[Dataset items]
__________________________________________________

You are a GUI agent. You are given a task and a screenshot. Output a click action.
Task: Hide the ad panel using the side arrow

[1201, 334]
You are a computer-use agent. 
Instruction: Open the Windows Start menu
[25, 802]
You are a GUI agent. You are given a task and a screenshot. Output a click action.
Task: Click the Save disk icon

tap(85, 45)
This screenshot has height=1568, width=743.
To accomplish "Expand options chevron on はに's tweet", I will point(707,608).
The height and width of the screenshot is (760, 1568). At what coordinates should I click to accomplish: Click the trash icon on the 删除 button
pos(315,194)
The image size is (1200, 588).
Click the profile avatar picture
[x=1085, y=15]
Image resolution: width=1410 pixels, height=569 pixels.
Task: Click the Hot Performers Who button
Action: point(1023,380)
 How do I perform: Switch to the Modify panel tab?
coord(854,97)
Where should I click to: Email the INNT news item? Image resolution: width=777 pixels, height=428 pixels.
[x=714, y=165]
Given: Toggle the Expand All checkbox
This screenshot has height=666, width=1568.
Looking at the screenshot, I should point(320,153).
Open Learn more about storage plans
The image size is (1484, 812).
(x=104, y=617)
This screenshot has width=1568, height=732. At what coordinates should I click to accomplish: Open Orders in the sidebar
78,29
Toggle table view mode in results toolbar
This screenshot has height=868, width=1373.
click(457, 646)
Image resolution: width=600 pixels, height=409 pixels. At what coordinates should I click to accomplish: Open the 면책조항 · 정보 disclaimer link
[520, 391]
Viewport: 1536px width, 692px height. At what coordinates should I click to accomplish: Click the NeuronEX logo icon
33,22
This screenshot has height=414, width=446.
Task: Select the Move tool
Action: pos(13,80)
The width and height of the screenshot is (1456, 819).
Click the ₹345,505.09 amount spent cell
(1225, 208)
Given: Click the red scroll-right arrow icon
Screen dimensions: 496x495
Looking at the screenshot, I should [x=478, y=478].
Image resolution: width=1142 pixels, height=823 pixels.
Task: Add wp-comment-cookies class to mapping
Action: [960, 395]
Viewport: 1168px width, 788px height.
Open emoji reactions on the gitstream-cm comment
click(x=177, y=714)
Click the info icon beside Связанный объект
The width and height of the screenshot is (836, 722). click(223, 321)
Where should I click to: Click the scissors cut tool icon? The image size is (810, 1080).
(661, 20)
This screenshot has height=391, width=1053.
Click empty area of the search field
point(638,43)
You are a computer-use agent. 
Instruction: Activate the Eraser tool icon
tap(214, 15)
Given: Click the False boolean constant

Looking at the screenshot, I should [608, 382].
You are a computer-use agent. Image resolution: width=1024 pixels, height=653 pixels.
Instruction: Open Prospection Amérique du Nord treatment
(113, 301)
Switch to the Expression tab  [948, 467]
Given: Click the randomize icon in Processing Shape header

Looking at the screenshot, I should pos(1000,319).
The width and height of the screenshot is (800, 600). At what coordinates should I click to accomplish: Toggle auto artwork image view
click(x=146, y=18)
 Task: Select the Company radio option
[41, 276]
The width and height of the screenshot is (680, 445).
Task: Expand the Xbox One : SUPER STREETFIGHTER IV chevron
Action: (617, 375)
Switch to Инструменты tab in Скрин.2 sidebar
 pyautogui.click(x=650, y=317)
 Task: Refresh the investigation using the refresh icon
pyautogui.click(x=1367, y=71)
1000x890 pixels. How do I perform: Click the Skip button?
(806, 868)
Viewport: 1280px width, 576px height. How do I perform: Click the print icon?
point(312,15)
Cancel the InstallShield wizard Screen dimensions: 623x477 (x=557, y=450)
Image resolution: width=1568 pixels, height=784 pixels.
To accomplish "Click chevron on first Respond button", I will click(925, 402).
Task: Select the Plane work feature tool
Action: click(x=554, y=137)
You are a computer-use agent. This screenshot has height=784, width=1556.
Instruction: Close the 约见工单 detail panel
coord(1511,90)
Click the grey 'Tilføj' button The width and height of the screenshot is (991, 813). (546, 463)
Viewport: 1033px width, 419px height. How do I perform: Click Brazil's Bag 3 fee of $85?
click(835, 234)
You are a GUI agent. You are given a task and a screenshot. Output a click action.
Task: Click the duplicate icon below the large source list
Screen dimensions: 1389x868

__________________________________________________

Aim: Copy out every row above word for word, keeping each line as it appears.

Complete output:
You are a GUI agent. You are given a task and a screenshot. Output a click action.
Task: Hide the ad panel using the side arrow

[1201, 334]
You are a computer-use agent. 
Instruction: Open the Windows Start menu
[25, 802]
You are a GUI agent. You are given a task and a screenshot. Output a click action.
Task: Click the Save disk icon

tap(85, 45)
This screenshot has height=1568, width=743.
To accomplish "Expand options chevron on はに's tweet", I will point(707,608).
The height and width of the screenshot is (760, 1568). At what coordinates should I click to accomplish: Click the trash icon on the 删除 button
pos(315,194)
The image size is (1200, 588).
Click the profile avatar picture
[x=1085, y=15]
Image resolution: width=1410 pixels, height=569 pixels.
Task: Click the Hot Performers Who button
Action: point(1023,380)
 How do I perform: Switch to the Modify panel tab?
coord(854,97)
Where should I click to: Email the INNT news item? Image resolution: width=777 pixels, height=428 pixels.
[x=714, y=165]
Given: Toggle the Expand All checkbox
This screenshot has height=666, width=1568.
Looking at the screenshot, I should point(320,153).
Open Learn more about storage plans
The image size is (1484, 812).
(x=104, y=617)
This screenshot has width=1568, height=732. At what coordinates should I click to accomplish: Open Orders in the sidebar
78,29
Toggle table view mode in results toolbar
This screenshot has height=868, width=1373.
click(457, 646)
Image resolution: width=600 pixels, height=409 pixels. At what coordinates should I click to accomplish: Open the 면책조항 · 정보 disclaimer link
[520, 391]
Viewport: 1536px width, 692px height. At what coordinates should I click to accomplish: Click the NeuronEX logo icon
33,22
This screenshot has height=414, width=446.
Task: Select the Move tool
Action: pos(13,80)
The width and height of the screenshot is (1456, 819).
Click the ₹345,505.09 amount spent cell
(1225, 208)
Given: Click the red scroll-right arrow icon
Screen dimensions: 496x495
Looking at the screenshot, I should [x=478, y=478].
Image resolution: width=1142 pixels, height=823 pixels.
Task: Add wp-comment-cookies class to mapping
Action: [960, 395]
Viewport: 1168px width, 788px height.
Open emoji reactions on the gitstream-cm comment
click(x=177, y=714)
Click the info icon beside Связанный объект
The width and height of the screenshot is (836, 722). click(223, 321)
Where should I click to: Click the scissors cut tool icon? The image size is (810, 1080).
(661, 20)
This screenshot has height=391, width=1053.
Click empty area of the search field
point(638,43)
You are a computer-use agent. 
Instruction: Activate the Eraser tool icon
tap(214, 15)
Given: Click the False boolean constant

Looking at the screenshot, I should [608, 382].
You are a computer-use agent. Image resolution: width=1024 pixels, height=653 pixels.
Instruction: Open Prospection Amérique du Nord treatment
(113, 301)
Switch to the Expression tab  [948, 467]
Given: Click the randomize icon in Processing Shape header

Looking at the screenshot, I should pos(1000,319).
The width and height of the screenshot is (800, 600). At what coordinates should I click to accomplish: Toggle auto artwork image view
click(x=146, y=18)
 Task: Select the Company radio option
[41, 276]
The width and height of the screenshot is (680, 445).
Task: Expand the Xbox One : SUPER STREETFIGHTER IV chevron
Action: (617, 375)
Switch to Инструменты tab in Скрин.2 sidebar
 pyautogui.click(x=650, y=317)
 Task: Refresh the investigation using the refresh icon
pyautogui.click(x=1367, y=71)
1000x890 pixels. How do I perform: Click the Skip button?
(806, 868)
Viewport: 1280px width, 576px height. How do I perform: Click the print icon?
point(312,15)
Cancel the InstallShield wizard Screen dimensions: 623x477 (x=557, y=450)
Image resolution: width=1568 pixels, height=784 pixels.
To accomplish "Click chevron on first Respond button", I will click(925, 402).
Task: Select the Plane work feature tool
Action: click(x=554, y=137)
You are a computer-use agent. This screenshot has height=784, width=1556.
Instruction: Close the 约见工单 detail panel
coord(1511,90)
Click the grey 'Tilføj' button The width and height of the screenshot is (991, 813). (546, 463)
Viewport: 1033px width, 419px height. How do I perform: Click Brazil's Bag 3 fee of $85?
click(835, 234)
You are a GUI agent. You are given a task and a screenshot. Output a click action.
Task: Click the duplicate icon below the large source list
Screen dimensions: 1389x868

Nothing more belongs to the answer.